The showcase event of the world's most popular sport held in a country where football was a game played with an oblong object, and strikers were people who walked a picket line? Lunacy. But that was Pelé's dream from the time he signed with the New York Cosmos in 1975, pumping temporary life into the North American Soccer League. Ever since, Pelé has been one of the few names—and in most cases the only one—that Americans associate with soccer. As far back as 1983 he lobbied FIFA, the sport's governing body, to grant the U.S., rather than Mexico, the 1986 World Cup, a position that irritated his fellow Brazilians, who remembered the strong support Mexican fans gave Brazil's last World Cup-winning team in 1970, a team led by Pelé himself.
In 1988 that irritation turned to anger when Brazil, Morocco and the U.S. were announced as the three finalists for the coveted 1994 World Cup, and Pelé endorsed the U.S. bid. "A country where millions of people are starving and which has the Third World's largest foreign debt cannot consider the sponsorship of a World Cup with government money," Pelé said of Brazil's aspirations. Latin American columnists called him a stooge for corporate America, but Pelé was un-apologetic. And when the U.S. got the bid he said, "This was a dream come true."
"He lit the fires," says Alan Rothenberg, head of the U.S. Soccer Federation. "Pelé was the single most important person in bringing the World Cup to the U.S.A."
It is almost impossible to overstate the extent of Pelé's influence.

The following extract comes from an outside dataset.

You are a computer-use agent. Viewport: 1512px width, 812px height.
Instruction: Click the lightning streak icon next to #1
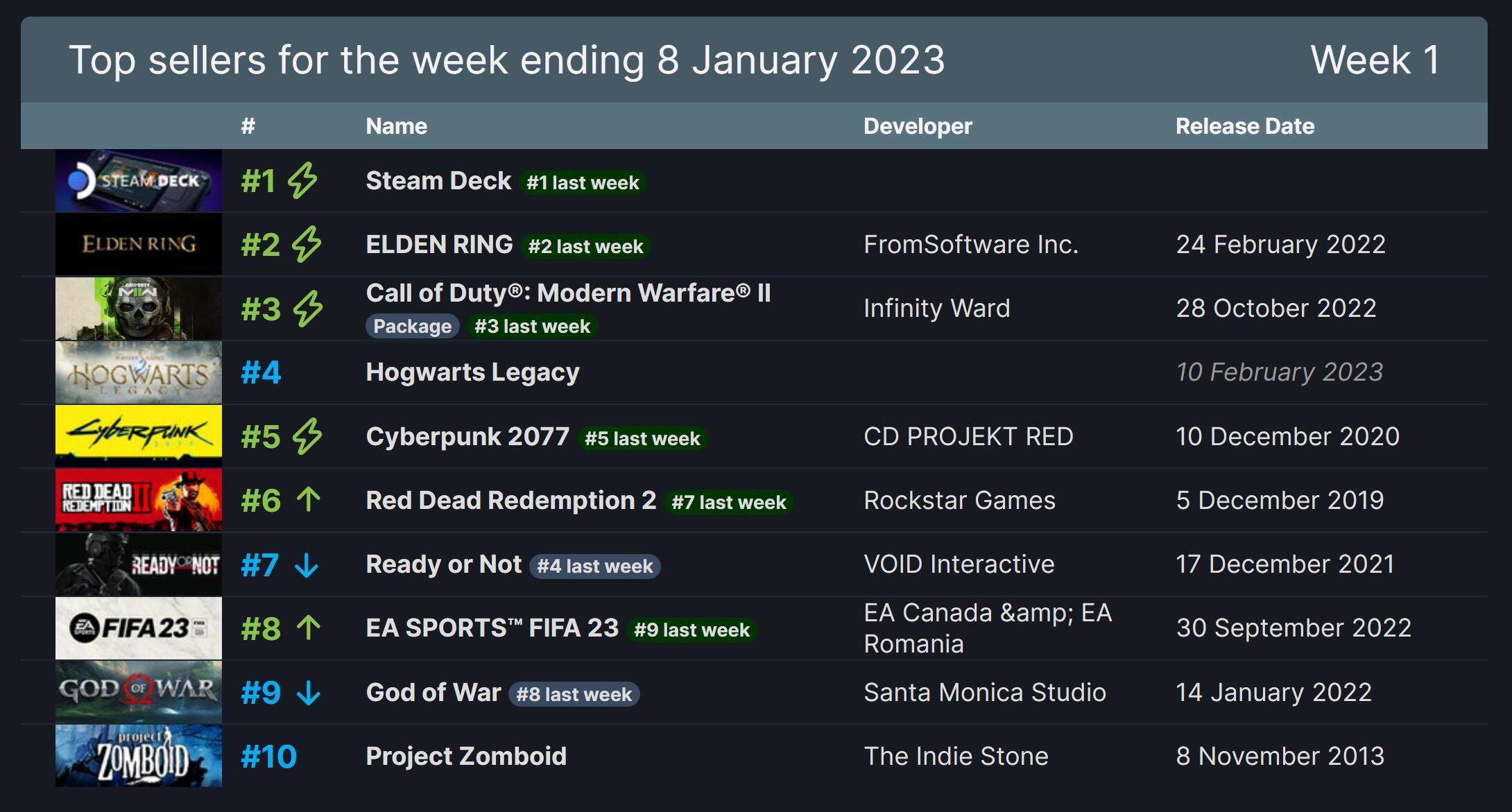pos(302,181)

He is instantly recognized in any country where soccer is played. A cartoon series, Pelezinho—Little Pelé—is being done in Spain that will be seen around the world. When he visited Biafra in 1968, a two-day truce was declared in a bloody civil war. "In Africa, Pelé's like a god," he says, without bragging. By most assessments he has passed Muhammad Ali as the most recognizable athlete in the world, with Michael Jordan third. And, if you are wondering where Pelé goes from here, he is a spokesman for Japan 2002, the organization attempting to bring the World Cup to that country eight years from now. Pelé, a Roman Catholic, has had audiences with most of the popes since Pius XII. He has been courted by presidents and kings, but it is his common touch that corporate advertisers are drawn to.
"He continues to be the same humble, simple boy who came to the camp for a tryout when he was 14 years old," says Julio Mazzei, Pelé's longtime friend and the former trainer of Santos, Pelé's first professional team. "It's his charisma and being. He's the kind of person who makes people comfortable, that children trust. I've seen it at our soccer camps. Pelé will arrive, and 300 kids will charge across the held and climb all over him, grab onto him, shake his hand. Pelé has that smile that asks you to touch him."

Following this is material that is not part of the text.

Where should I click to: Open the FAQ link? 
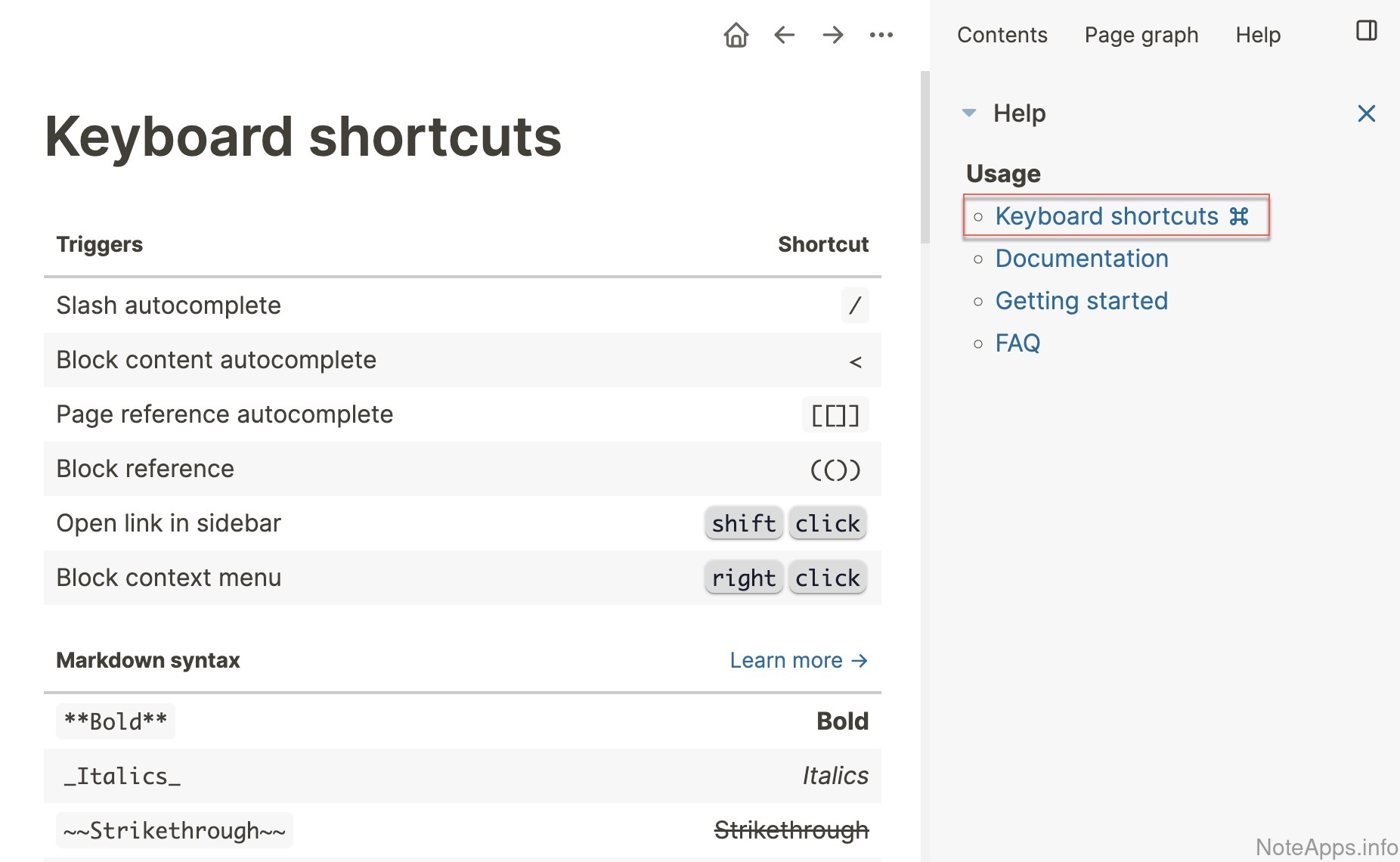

Dismissing the suggestion that he has become an icon for hire, motivated by the huge sums of money he commands as a corporate spokesman, Pelé says, "It is a mission. I could make money without traveling so much. But to bring soccer to the countries where soccer is undeveloped, this is my passion. I want to see soccer all over the world. All people can be part of it. Poor people can play it. Other sports are so expensive for kids. But soccer is easy."

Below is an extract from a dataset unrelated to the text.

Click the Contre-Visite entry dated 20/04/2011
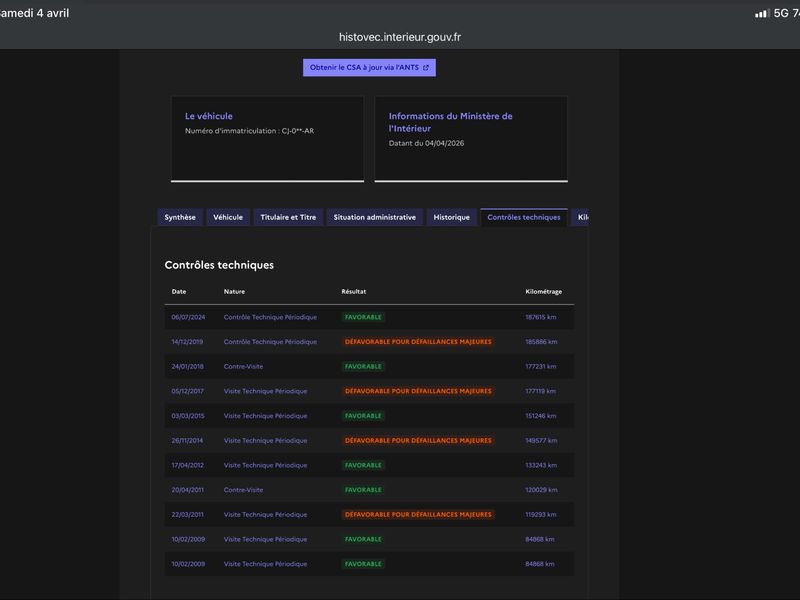Image resolution: width=800 pixels, height=600 pixels. tap(243, 490)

Certainly it was always easy for Pelé, who is so universally hailed as the greatest player in the game's history that one can't even strike up an argument on the subject. The son of a journeyman pro, Pelé learned the game barefoot in the streets of Três Corações (Three Hearts), a town 170 miles northwest of Rio de Janiero, playing with a ball made of rags. When he was about eight the other kids began calling him this strange name: Pelé. He still doesn't know why. The word means nothing in Portuguese, which is the native tongue in Brazil. Pelada is the word for street soccer today, but according to Pelé that was not a word they used when he was a child.